Handing a decisive victory to the mobile shopping app Shopkick, a federal judge has thrown out a lawsuit alleging that the company's "invite your friends" feature violated a text-spam law.

U.S. District Court Judge Maxine Chesney in the Northern District of California ruled this week that Shopkick's promotional invite-friends tool was essentially the same one used by TextMe, which was approved last month by the Federal Communications Commission.

The FCC addressed TextMe's invite-friends mechanism as part of a larger order clarifying the Telephone Consumer Protection Act -- an anti-robocall law that also prohibits companies from using automated dialers to send unsolicited SMS ads.

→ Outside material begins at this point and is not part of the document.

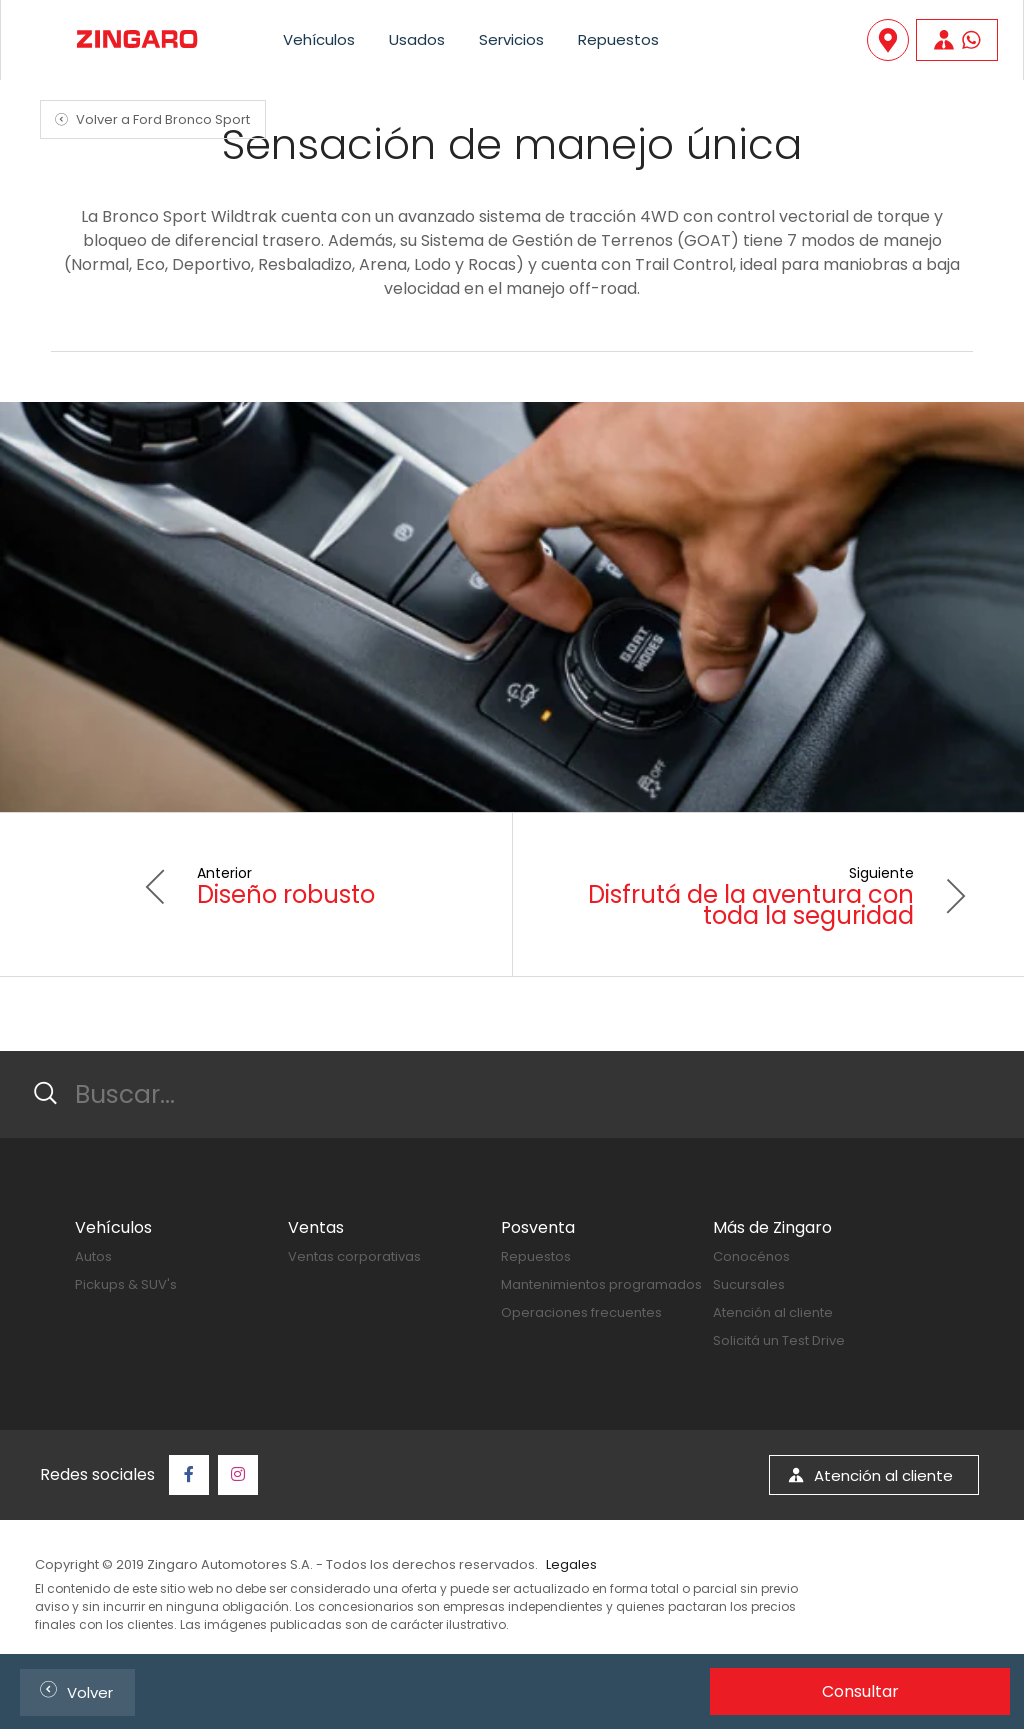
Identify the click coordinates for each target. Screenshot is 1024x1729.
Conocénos (751, 1256)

The agency said in its July order that TextMe's tool doesn't itself "send" invitations to users' friends. Instead, according to the FCC, TextMe's platform asks users for permission to access their contacts, and also asks for permission to invite their friends.

"The FCC found that, even though a provider of an app controls the content of invitational text messages that are, in essence, advertisements for the app, the provider is not deemed to be the sender of those text messages where users of the app must make a series of 'affirmative choices' in order to cause the messages to be sent," Chesney wrote.

The ruling disposed of a lawsuit that was filed in May of 2014 by Zak Huricks and Trista Robinson. They alleged in a potential class-action that they received unsolicited text messages inviting them to download the app, which gives shoppers rewards points and notifies them about deals.

"Hey, just gave you 50 bonus points on shopkick -- a cool new app that rewards you for shopping. Check it out," the messages said.

It later emerged that Zak and Huricks received those messages because they were Facebook friends with a Shopkick user who authorized the invitations.

Shopkick argued earlier this year that it was entitled to summary judgment. "All text message invitations to non-shopkick-users, in every version of the shopkick app, are initiated and carried out in this fashion by a shopkick user," the company wrote.

Chesney agreed with the company, writing that Zak and Huricks "failed to demonstrate a material difference" between Shopkick's feature and that offered by TextMe.